Each measurement is stored in a separate file, named measurement.[id].json, where id is the id of the measurement and unique within each experiment. If you don't like the measurement filename, it can be customized via the config. Each measurement file contains the nested dictionary tree-structure which the run_it function returned, plus some general meta data added by Coma. Now we also see how the paths map to items in the tree: "parameters/theta_0", for example, refers to "theta_0" under "parameters". We used these paths when defining the parameter sets and this is how Coma knows which measurements have already been calculated and which are still outstanding. The same path mechanism is used when extracting results from the data files and we will get to this in a minute.

### Retrieving results and plotting¶

First, let's have a look how we can iterate over existing measurements. We also demonstrates different ways to access items in the tree of each measurement, via nested dictionary syntax m['a']['b'], via path syntax m['a/b'], or as object properties m.a.b, where the last one is arguably the most convenient.

In [11]:
for m in e.measurements():
if m.id > 3:
break
print(m)
print('  theta_0 = {:.2f}, theta = {:.2f}, t = {:.2f}'
.format(m['parameters']['theta_0'],
m['parameters/theta'],
m.results.t))
print('')

Measurement 1
start_date: 2014-02-25T22:50:11Z
end_date: 2014-02-25T22:50:11Z
Fields: [u'info', u'parameters', u'results']

theta_0 = -5.00, theta = -5.00, t = 0.00

Measurement 2
start_date: 2014-02-25T22:50:11Z
end_date: 2014-02-25T22:50:11Z
Fields: [u'info', u'parameters', u'results']

theta_0 = -5.00, theta = -4.47, t = 0.15

Measurement 3
start_date: 2014-02-25T22:50:11Z
end_date: 2014-02-25T22:50:11Z
Fields: [u'info', u'parameters', u'results']

theta_0 = -5.00, theta = -3.95, t = 0.21



Coma provides a more convenient way to extract data from measurements for common use cases: We can specify the columns of a data table as well as a set of parameters which differentiates different results. In both cases we specify a short name to access the column or parameter and a path that maps to the correct item in the measurement tree. For the pendulum example, we would like to plot $\theta(t)$ and $\theta(t_{approx})$ and therefore we put theta, t, and t_ in the result table. We would like one graph for each $\theta_0$ and consequently use theta_0 as the parameter set.
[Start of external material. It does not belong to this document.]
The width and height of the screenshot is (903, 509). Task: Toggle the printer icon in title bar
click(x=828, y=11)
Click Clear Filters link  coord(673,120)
We use the method Experiment.retrieve_results which returns a list of Results.

In [12]:
table_def = [('theta','parameters/theta'),
('t','results/t'),
('t_','results/t_')]

p_def = [('theta_0','parameters/theta_0')]

rs = e.retrieve_results(table_def, p_def)
rs

Out[12]:
[Result((theta,t,t_),(theta_0=-5.0)),
Result((theta,t,t_),(theta_0=-30.0)),
Result((theta,t,t_),(theta_0=-60.0))]
In [13]:
r = rs[0]
print(r.parameters)
print(r.parameters.theta_0)
print(r.table_columns)
print(r.table.shape)

(theta_0=-5.0)
-5.0
('theta', 't', 't_')
(20, 3)

In [14]:
for r in rs['theta_0',-5.0]:
print(r)

Result((theta,t,t_),(theta_0=-5.0))


As there are three distinct values for $\theta_0$, retrieve_results returns a list of three Result objects. Each Result object knows its parameters (Result.parameters), its table columns (Result.table_columns) and the table itself (Result.table), a Numpy array. In the example above, the table has 20 rows and 3 columns, which is, of course, as expected.
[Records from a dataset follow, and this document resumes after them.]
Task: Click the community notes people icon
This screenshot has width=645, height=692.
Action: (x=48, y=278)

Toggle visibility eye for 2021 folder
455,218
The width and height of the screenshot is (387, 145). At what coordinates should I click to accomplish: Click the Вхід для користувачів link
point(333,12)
One neat feature of result lists is that they can be filtered. If rs is a result list then rs['A',1] only returns all results where the parameter $A=1$. These filters can be chained, for example rs['A',1]['B',2]['C','funky'] would return all results where $A=1, B=2,$ and $C=\mathrm{funky}$. As result lists are just normal lists (they subclass Python's list class) you can still sort them and iterate over them as you are used to. For the pendulum example with only one parameter differentiating the results ($\theta_0$) , filtering is not that impressive. However, it is super useful if you have lots of parameters. For now parameters can only be filtered by their exact value. More complex expressions à la Numpy, e.g. rs[('A' > 3) & ('A' < 5)], are not yet supported.
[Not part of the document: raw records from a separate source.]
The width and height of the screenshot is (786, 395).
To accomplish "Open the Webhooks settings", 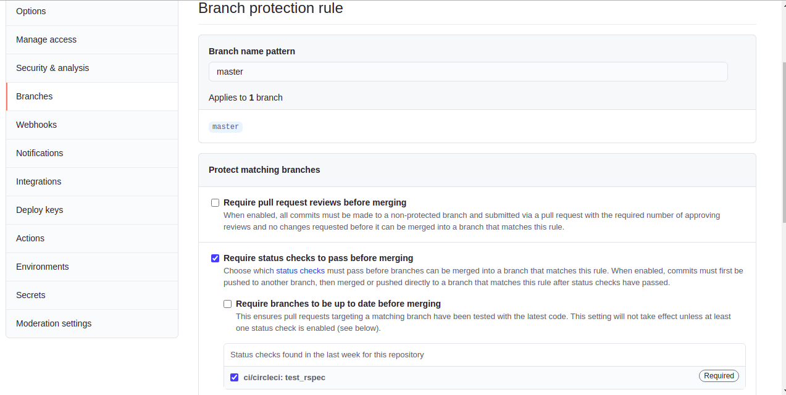I will pyautogui.click(x=36, y=125).
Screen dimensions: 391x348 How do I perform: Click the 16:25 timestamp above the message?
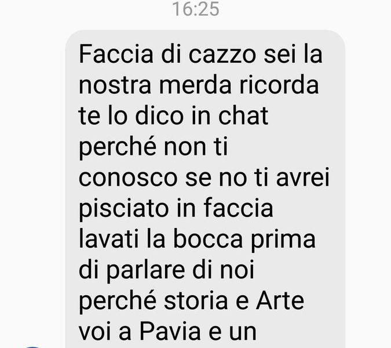pyautogui.click(x=196, y=9)
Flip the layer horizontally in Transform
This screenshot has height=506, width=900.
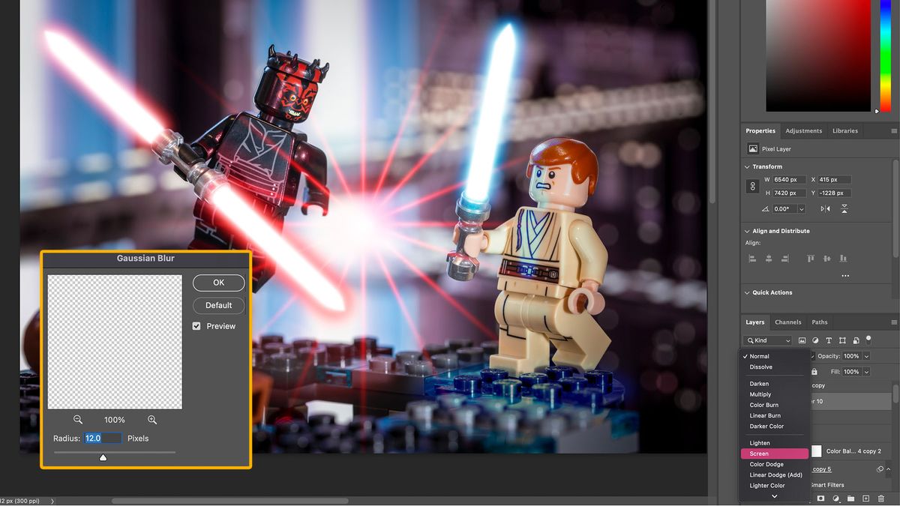coord(826,208)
For the data table, Experiment.retrieve_results will "unfold" results and parameters which are lists. For example, if you are storing a result m['results/energies'], a list of numbers, and are retrieving those energies via a table specification [ ... ('Es','results/energies') ... ], then the data table will have columns ...Es_1, Es_2, Es_3,.... The number of columns will depend on how many energies there are. This unfolding is very convenient for some use cases, but not always the behaviour you want. If you want to store and retrieve a list as is, without unfolding, store it as a Numpy array---Coma knows how to store and load Numpy arrays. Thus you could use o['results']['energies'] = np.array([1,2,3]) in the function run_it above and then retrieve it the same way as any other result and get your original Numpy array.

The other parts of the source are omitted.